Provided records:
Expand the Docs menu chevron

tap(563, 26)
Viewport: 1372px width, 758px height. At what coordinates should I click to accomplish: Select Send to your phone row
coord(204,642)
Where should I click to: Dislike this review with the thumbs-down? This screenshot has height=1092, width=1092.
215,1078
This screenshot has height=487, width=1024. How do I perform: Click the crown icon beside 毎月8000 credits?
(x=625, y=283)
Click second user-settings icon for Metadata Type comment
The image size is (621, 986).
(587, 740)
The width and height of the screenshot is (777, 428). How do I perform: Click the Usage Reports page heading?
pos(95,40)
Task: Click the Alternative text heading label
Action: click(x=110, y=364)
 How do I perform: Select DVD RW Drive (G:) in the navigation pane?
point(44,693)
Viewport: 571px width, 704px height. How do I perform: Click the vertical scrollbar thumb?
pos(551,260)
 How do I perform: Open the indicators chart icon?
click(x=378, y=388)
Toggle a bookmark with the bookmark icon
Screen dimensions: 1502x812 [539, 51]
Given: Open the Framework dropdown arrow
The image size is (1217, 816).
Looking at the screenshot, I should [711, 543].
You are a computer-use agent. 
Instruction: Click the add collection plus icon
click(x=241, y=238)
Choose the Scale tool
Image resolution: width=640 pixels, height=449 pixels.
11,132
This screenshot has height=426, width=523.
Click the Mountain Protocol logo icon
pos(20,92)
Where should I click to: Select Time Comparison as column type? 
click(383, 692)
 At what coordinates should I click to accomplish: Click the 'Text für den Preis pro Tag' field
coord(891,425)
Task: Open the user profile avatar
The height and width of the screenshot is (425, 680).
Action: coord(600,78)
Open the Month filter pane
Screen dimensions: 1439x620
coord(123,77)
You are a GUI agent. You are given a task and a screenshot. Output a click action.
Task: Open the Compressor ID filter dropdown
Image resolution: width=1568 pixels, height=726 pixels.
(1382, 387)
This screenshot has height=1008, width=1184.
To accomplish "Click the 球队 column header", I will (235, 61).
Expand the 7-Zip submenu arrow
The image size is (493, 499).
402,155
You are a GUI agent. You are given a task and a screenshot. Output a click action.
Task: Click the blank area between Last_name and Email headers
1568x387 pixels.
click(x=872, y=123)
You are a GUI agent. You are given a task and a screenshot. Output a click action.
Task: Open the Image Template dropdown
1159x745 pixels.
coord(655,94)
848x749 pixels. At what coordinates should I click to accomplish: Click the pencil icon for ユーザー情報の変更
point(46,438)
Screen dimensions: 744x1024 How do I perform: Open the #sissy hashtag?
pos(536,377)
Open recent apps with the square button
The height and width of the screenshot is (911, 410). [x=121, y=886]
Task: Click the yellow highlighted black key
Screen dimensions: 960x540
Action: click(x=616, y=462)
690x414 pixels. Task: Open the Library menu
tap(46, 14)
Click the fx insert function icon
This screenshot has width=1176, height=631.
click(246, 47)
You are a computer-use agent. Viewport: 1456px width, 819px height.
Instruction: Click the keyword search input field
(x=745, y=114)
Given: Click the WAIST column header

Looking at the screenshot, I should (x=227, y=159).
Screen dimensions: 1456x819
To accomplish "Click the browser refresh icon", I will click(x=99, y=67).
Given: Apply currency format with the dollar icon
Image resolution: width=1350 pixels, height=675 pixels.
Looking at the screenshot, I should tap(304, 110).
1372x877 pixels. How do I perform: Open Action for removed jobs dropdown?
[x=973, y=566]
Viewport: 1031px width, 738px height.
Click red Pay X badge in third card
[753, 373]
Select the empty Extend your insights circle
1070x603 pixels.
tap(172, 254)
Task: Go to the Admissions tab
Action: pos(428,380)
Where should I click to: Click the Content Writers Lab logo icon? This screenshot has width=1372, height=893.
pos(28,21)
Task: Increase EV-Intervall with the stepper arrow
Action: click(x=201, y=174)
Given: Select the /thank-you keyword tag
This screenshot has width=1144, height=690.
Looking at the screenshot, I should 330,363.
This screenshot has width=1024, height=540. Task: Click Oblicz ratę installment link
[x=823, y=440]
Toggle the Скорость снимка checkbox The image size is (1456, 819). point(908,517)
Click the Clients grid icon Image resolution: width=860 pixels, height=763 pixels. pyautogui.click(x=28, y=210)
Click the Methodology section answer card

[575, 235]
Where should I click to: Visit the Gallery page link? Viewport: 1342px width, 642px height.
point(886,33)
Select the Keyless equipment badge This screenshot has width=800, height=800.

Short task:
Reproduce every item above word for word, from the first line to the last.

Exercise result:
Expand the Docs menu chevron

tap(563, 26)
Viewport: 1372px width, 758px height. At what coordinates should I click to accomplish: Select Send to your phone row
coord(204,642)
Where should I click to: Dislike this review with the thumbs-down? This screenshot has height=1092, width=1092.
215,1078
This screenshot has height=487, width=1024. How do I perform: Click the crown icon beside 毎月8000 credits?
(x=625, y=283)
Click second user-settings icon for Metadata Type comment
The image size is (621, 986).
(587, 740)
The width and height of the screenshot is (777, 428). How do I perform: Click the Usage Reports page heading?
pos(95,40)
Task: Click the Alternative text heading label
Action: click(x=110, y=364)
 How do I perform: Select DVD RW Drive (G:) in the navigation pane?
point(44,693)
Viewport: 571px width, 704px height. How do I perform: Click the vertical scrollbar thumb?
pos(551,260)
 How do I perform: Open the indicators chart icon?
click(x=378, y=388)
Toggle a bookmark with the bookmark icon
Screen dimensions: 1502x812 [539, 51]
Given: Open the Framework dropdown arrow
The image size is (1217, 816).
Looking at the screenshot, I should [711, 543].
You are a computer-use agent. 
Instruction: Click the add collection plus icon
click(x=241, y=238)
Choose the Scale tool
Image resolution: width=640 pixels, height=449 pixels.
11,132
This screenshot has height=426, width=523.
Click the Mountain Protocol logo icon
pos(20,92)
Where should I click to: Select Time Comparison as column type? 
click(383, 692)
 At what coordinates should I click to accomplish: Click the 'Text für den Preis pro Tag' field
coord(891,425)
Task: Open the user profile avatar
The height and width of the screenshot is (425, 680).
Action: coord(600,78)
Open the Month filter pane
Screen dimensions: 1439x620
coord(123,77)
You are a GUI agent. You are given a task and a screenshot. Output a click action.
Task: Open the Compressor ID filter dropdown
Image resolution: width=1568 pixels, height=726 pixels.
(1382, 387)
This screenshot has height=1008, width=1184.
To accomplish "Click the 球队 column header", I will (235, 61).
Expand the 7-Zip submenu arrow
The image size is (493, 499).
402,155
You are a GUI agent. You are given a task and a screenshot. Output a click action.
Task: Click the blank area between Last_name and Email headers
1568x387 pixels.
click(x=872, y=123)
You are a GUI agent. You are given a task and a screenshot. Output a click action.
Task: Open the Image Template dropdown
1159x745 pixels.
coord(655,94)
848x749 pixels. At what coordinates should I click to accomplish: Click the pencil icon for ユーザー情報の変更
point(46,438)
Screen dimensions: 744x1024 How do I perform: Open the #sissy hashtag?
pos(536,377)
Open recent apps with the square button
The height and width of the screenshot is (911, 410). [x=121, y=886]
Task: Click the yellow highlighted black key
Screen dimensions: 960x540
Action: click(x=616, y=462)
690x414 pixels. Task: Open the Library menu
tap(46, 14)
Click the fx insert function icon
This screenshot has width=1176, height=631.
click(246, 47)
You are a computer-use agent. Viewport: 1456px width, 819px height.
Instruction: Click the keyword search input field
(x=745, y=114)
Given: Click the WAIST column header

Looking at the screenshot, I should (x=227, y=159).
Screen dimensions: 1456x819
To accomplish "Click the browser refresh icon", I will click(x=99, y=67).
Given: Apply currency format with the dollar icon
Image resolution: width=1350 pixels, height=675 pixels.
Looking at the screenshot, I should tap(304, 110).
1372x877 pixels. How do I perform: Open Action for removed jobs dropdown?
[x=973, y=566]
Viewport: 1031px width, 738px height.
Click red Pay X badge in third card
[753, 373]
Select the empty Extend your insights circle
1070x603 pixels.
tap(172, 254)
Task: Go to the Admissions tab
Action: pos(428,380)
Where should I click to: Click the Content Writers Lab logo icon? This screenshot has width=1372, height=893.
pos(28,21)
Task: Increase EV-Intervall with the stepper arrow
Action: click(x=201, y=174)
Given: Select the /thank-you keyword tag
This screenshot has width=1144, height=690.
Looking at the screenshot, I should 330,363.
This screenshot has width=1024, height=540. Task: Click Oblicz ratę installment link
[x=823, y=440]
Toggle the Скорость снимка checkbox The image size is (1456, 819). point(908,517)
Click the Clients grid icon Image resolution: width=860 pixels, height=763 pixels. pyautogui.click(x=28, y=210)
Click the Methodology section answer card

[575, 235]
Where should I click to: Visit the Gallery page link? Viewport: 1342px width, 642px height.
point(886,33)
Select the Keyless equipment badge This screenshot has width=800, height=800.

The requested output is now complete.